Le parti pris de l'auteur, mettre en situation extrême un personnage bien installé dans la société, prof de lycée en banlieue, n'est pas anodin: le narrateur-héros est confronté quotidiennement à un affrontement dans l'arène qu'est la classe, lieu où se joue parfois de terribles mises à mort virtuelles (tel professeur craintif, ayant baissé les bras, se retrouve chahuté au-delà du supportable), lieu où il faut tenir coûte que coûte son rang de dominateur en laissant sourdre ses instincts de survie comme de chasseur...chassé ou être chassé, le choix est limité si on ne veut pas craquer et atterrir à La Verrière! Ainsi, l'environnement professionnel du narrateur est-il le déclencheur d'une névrose qui au fil du récit prend une ampleur démesurée au point qu'il s'attaque avec les dents aux murs de son appartement, aux meubles et aux objets. Les vacances d'été arrivent enfin, respiration qui emmène le narrateur en province avec des amis, l'éloignant de ses obsessions de morsures. Il constate son état psychique alarmant et parvient à se reprendre. De retour, il décide d'éliminer tout ce qui peut lui rappeler ses idées fixes et descend dans son box, à la cave, pour tout ranger. C'est alors qu'un grondement se fait entendre: Ivan le menace et tout échappatoire lui est interdite. Le combat tant attendu, dans la noirceur de ses fantasmes, arrive, la confrontation est inévitable.

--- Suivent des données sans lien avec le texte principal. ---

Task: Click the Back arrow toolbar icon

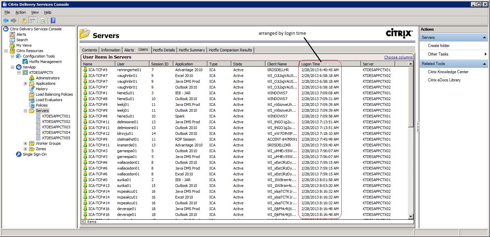Action: point(6,21)
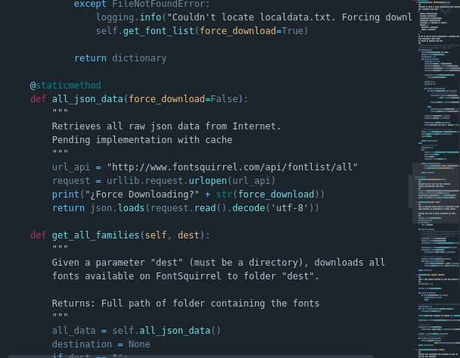Click the dest parameter in the get_all_families signature
This screenshot has width=460, height=358.
click(x=188, y=235)
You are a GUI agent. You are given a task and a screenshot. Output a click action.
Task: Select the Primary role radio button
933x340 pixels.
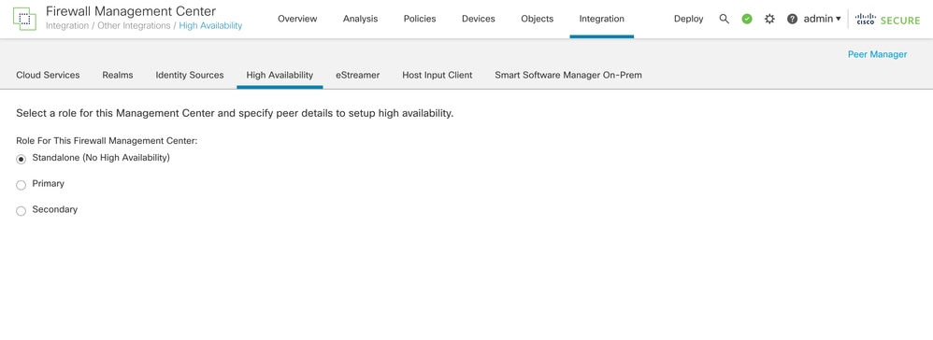21,185
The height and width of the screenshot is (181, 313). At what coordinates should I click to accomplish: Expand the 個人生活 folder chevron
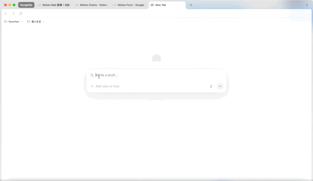tap(43, 22)
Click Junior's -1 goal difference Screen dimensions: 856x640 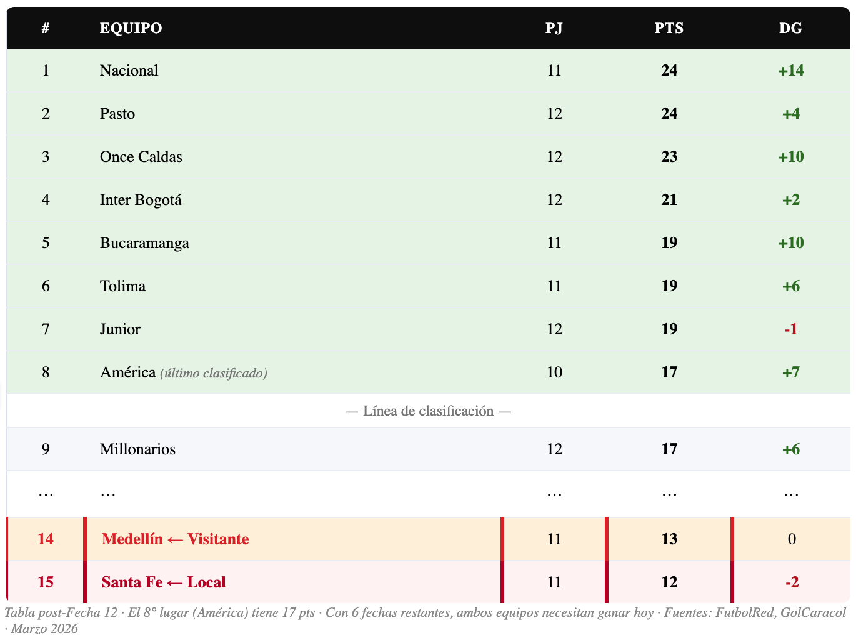point(790,329)
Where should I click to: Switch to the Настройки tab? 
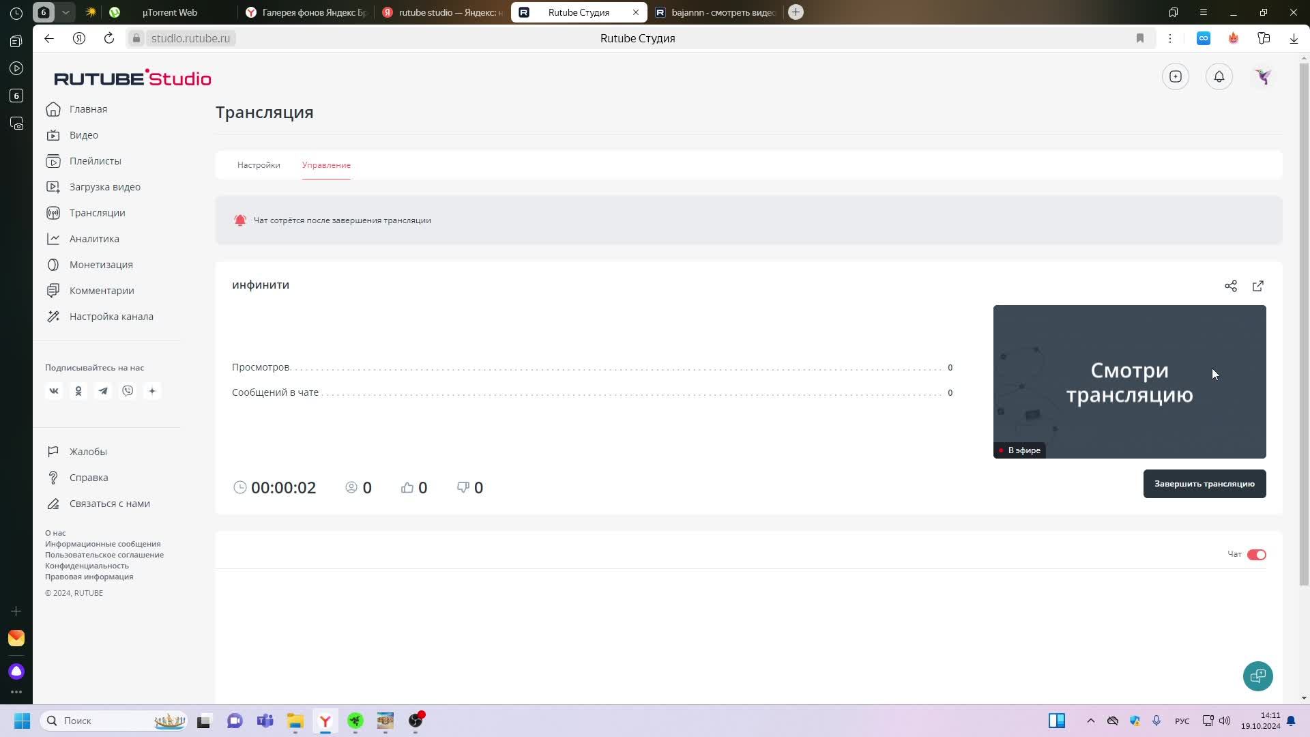pos(259,165)
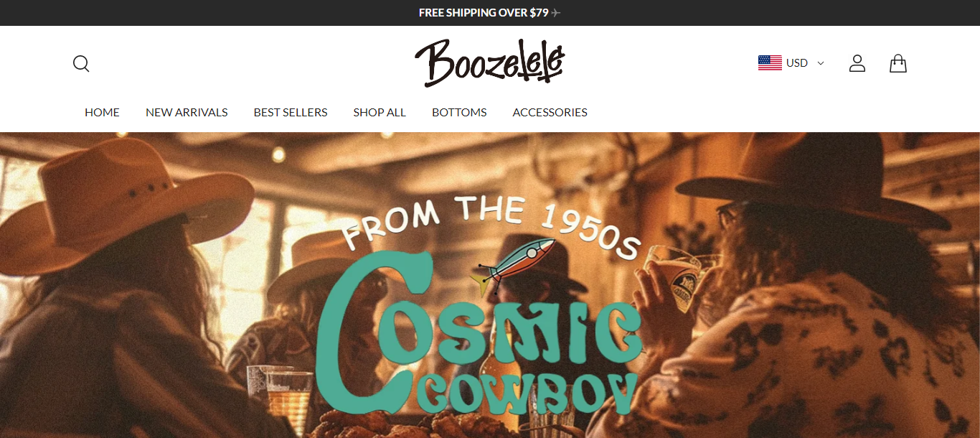The image size is (980, 438).
Task: Select SHOP ALL in navigation
Action: point(380,112)
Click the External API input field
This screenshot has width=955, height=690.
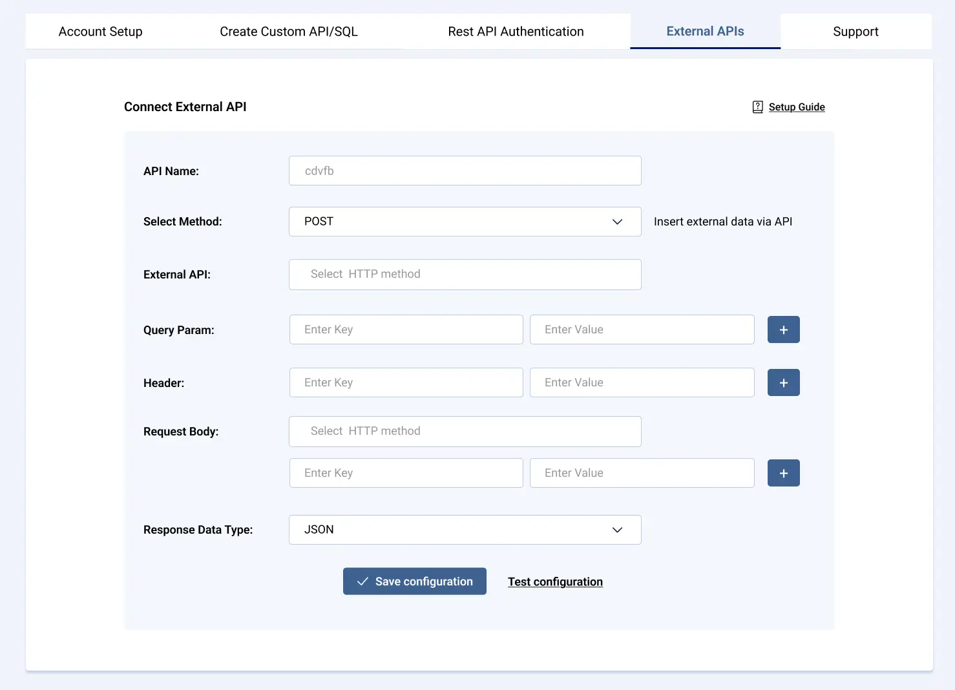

"Morsure" est un roman qui glace et met très mal à l'aise malgré une écriture soignée, une plongée sans concession au coeur des fantasmes les plus sombres. Le lecteur, s'il a réussi à aller jusqu'au bout de sa lecture, en sort ébranlé, avec une chair de poule qui l'accompagne longtemps. La sauvagerie latente fait peur, très peur même car elle peut investir les personnalités les plus improbables, parce qu'elle se tapit au coeur des multiples frustrations que peut subir la jeunesse, l'adolescence (le visionnage des scènes de tortures et de violences sur autrui, réelles, est un sommet de terreur et d'horreur: on sait que certains se repaissent de ce type ignominie, que certains ont dépassé la ligne rouge, la frontière séparant la civilisation de la sauvagerie - sauvagerie que même les animaux n'atteignent pas! -).
"Morsure" explore un pan de déviance suscité par une société qui exerce moult violences sur ses citoyens, cette mise en lumière d'une certaine noirceur est très dérangeante et amène à s'interroger sur le modèle sociétal et économique proposé par notre modernité. Une lecture qui fut pour moi très difficile...cependant, je ne regrette rien!